Just as I had to, long ago in Girl Scouts, throw my bedroll three times to check the half-hitches (if they stayed intact, we passed), this piece has fallen off my workbench, revealed injustices and then been fortified. It has my seal of approval.
My voice in this woodworking parallels the content of the work. Mistakes have been made. Substitutions have been employed. Elements have been adapted and cross trained. These facts are responsible for every innovation of the composition which strays from the time honored shape of a chair. If women can dance backwards in three inch heels, we can change our compositions to maintain the status quo after bad experiences. We have our backs.
A visiting artist came to Coker College when I was teaching there. A painter, she discussed the concept of “creating light” in her paintings. I knew well what she was doing as I did the same things in my embroidered work. She used complementary colors against each other in parts of the painting, and modulated each against the other as they rose to a dramatic peak, and then calmed, making the dramatic detail a brilliant contrast to the rest of the work. It could be said that yes, she created light in that certain area.
I first found this in my work in undergraduate school, knew that it was something special, but did not know at that time how I created it.

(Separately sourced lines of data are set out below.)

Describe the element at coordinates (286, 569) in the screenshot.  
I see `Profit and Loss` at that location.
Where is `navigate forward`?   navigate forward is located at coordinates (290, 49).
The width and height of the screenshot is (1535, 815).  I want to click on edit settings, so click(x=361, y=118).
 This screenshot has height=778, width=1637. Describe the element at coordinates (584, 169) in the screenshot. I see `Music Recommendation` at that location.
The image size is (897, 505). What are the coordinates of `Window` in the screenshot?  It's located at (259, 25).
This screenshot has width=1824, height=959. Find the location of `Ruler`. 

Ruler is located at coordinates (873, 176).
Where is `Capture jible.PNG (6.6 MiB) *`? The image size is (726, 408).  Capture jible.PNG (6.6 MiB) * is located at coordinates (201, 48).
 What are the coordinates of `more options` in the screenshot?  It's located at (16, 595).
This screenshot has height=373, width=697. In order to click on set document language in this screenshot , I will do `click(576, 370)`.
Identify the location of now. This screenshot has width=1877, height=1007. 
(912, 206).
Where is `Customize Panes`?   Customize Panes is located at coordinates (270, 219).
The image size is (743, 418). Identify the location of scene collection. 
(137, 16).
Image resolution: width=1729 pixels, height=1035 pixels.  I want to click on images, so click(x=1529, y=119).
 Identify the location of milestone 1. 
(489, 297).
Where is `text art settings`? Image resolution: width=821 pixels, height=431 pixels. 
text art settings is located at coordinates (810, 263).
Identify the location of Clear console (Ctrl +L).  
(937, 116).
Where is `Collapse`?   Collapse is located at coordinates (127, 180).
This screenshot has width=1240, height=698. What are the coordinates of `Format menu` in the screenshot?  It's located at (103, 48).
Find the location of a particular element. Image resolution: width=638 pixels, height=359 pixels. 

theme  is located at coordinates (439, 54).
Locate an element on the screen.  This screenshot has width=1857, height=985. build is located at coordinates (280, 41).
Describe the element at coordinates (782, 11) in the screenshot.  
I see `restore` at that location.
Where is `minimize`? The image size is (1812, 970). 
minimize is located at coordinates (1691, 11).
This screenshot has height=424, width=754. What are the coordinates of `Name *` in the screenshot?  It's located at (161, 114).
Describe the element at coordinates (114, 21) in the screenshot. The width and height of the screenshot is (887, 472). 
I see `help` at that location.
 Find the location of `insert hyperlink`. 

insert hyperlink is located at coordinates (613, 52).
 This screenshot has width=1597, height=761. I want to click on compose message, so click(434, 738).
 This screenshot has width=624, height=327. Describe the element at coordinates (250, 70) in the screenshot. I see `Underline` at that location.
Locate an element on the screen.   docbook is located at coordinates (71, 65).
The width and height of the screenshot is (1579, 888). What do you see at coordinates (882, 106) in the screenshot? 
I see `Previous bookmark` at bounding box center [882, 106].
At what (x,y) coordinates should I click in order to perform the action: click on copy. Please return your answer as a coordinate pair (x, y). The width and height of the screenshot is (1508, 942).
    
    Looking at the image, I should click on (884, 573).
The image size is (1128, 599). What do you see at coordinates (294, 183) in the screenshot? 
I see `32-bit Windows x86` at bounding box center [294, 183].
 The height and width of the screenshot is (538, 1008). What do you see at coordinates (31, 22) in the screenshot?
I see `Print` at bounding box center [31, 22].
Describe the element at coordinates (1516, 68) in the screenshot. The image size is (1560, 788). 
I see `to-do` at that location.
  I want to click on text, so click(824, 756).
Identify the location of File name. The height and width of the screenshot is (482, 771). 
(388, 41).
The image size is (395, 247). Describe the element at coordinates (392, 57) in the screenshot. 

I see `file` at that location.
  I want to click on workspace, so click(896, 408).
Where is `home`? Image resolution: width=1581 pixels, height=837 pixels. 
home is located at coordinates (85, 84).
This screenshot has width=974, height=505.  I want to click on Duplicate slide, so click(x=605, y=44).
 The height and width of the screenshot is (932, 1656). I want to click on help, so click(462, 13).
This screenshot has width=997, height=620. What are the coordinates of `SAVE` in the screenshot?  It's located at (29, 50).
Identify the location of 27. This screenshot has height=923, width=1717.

Here is an example of “creating light” in a mosaic I did a few years ago. This piece is on a cement patio, is about 3″ x 7′. Notice the chevron shapes in the middle of the composition. These shapes alternate in dark blue and dark gold at the bottom and end up far lighter at the top of the composition. This is how I created color or value gradation, making the feeling of light. In this medium, broken tile, there will be an element assuring that the phenomenon is not nearly as brilliant as it can be in painting. The grout, which is applied after all the tile work is finished, minimizes everything because it surrounds each tile in the totality of the composition. Grout is kind of a unifier and creating light depends upon using colors as different from each other as possible.
Notice the real light at the left of the composition. Learning from this example, you can also create light in a composition by employing a lighter value of the same color in specific places.
That is the case in “Fallopian”. below.
And “Extra Limb”.
“Just Bones” concentrates lighter areas to one side of the composition.